## What is being asked
Duplicate the lines of material below verbatim, keeping every line and its order unchanged.

[A data block]
* * *
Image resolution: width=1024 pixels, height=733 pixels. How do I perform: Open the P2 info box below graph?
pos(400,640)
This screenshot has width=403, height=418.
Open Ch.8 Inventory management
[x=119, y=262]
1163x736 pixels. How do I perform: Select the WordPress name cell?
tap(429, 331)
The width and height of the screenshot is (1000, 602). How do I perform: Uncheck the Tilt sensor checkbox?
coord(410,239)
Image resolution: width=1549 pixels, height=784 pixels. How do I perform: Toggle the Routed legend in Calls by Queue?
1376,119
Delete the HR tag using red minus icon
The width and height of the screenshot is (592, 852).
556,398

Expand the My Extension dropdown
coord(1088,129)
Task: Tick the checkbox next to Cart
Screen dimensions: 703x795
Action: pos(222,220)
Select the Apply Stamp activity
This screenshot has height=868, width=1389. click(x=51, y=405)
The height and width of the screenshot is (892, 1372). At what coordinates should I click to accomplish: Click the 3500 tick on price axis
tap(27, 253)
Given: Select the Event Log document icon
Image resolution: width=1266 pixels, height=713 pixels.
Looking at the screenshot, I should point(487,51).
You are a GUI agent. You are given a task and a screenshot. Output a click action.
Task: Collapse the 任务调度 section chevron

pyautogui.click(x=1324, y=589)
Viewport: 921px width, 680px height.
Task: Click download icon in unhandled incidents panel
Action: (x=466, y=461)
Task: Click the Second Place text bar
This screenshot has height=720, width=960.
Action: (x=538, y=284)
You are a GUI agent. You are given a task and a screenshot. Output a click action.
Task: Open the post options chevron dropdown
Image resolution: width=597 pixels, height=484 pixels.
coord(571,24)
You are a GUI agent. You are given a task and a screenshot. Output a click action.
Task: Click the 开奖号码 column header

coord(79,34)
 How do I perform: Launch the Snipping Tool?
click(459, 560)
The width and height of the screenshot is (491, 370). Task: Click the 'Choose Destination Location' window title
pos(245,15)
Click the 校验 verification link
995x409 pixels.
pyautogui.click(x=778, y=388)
* * *
## Answer to this problem
Image resolution: width=1024 pixels, height=733 pixels. How do I perform: Open the P2 info box below graph?
pos(400,640)
This screenshot has width=403, height=418.
Open Ch.8 Inventory management
[x=119, y=262]
1163x736 pixels. How do I perform: Select the WordPress name cell?
tap(429, 331)
The width and height of the screenshot is (1000, 602). How do I perform: Uncheck the Tilt sensor checkbox?
coord(410,239)
Image resolution: width=1549 pixels, height=784 pixels. How do I perform: Toggle the Routed legend in Calls by Queue?
1376,119
Delete the HR tag using red minus icon
The width and height of the screenshot is (592, 852).
556,398

Expand the My Extension dropdown
coord(1088,129)
Task: Tick the checkbox next to Cart
Screen dimensions: 703x795
Action: pos(222,220)
Select the Apply Stamp activity
This screenshot has height=868, width=1389. click(x=51, y=405)
The height and width of the screenshot is (892, 1372). At what coordinates should I click to accomplish: Click the 3500 tick on price axis
tap(27, 253)
Given: Select the Event Log document icon
Image resolution: width=1266 pixels, height=713 pixels.
Looking at the screenshot, I should point(487,51).
You are a GUI agent. You are given a task and a screenshot. Output a click action.
Task: Collapse the 任务调度 section chevron

pyautogui.click(x=1324, y=589)
Viewport: 921px width, 680px height.
Task: Click download icon in unhandled incidents panel
Action: (x=466, y=461)
Task: Click the Second Place text bar
This screenshot has height=720, width=960.
Action: (x=538, y=284)
You are a GUI agent. You are given a task and a screenshot. Output a click action.
Task: Open the post options chevron dropdown
Image resolution: width=597 pixels, height=484 pixels.
coord(571,24)
You are a GUI agent. You are given a task and a screenshot. Output a click action.
Task: Click the 开奖号码 column header

coord(79,34)
 How do I perform: Launch the Snipping Tool?
click(459, 560)
The width and height of the screenshot is (491, 370). Task: Click the 'Choose Destination Location' window title
pos(245,15)
Click the 校验 verification link
995x409 pixels.
pyautogui.click(x=778, y=388)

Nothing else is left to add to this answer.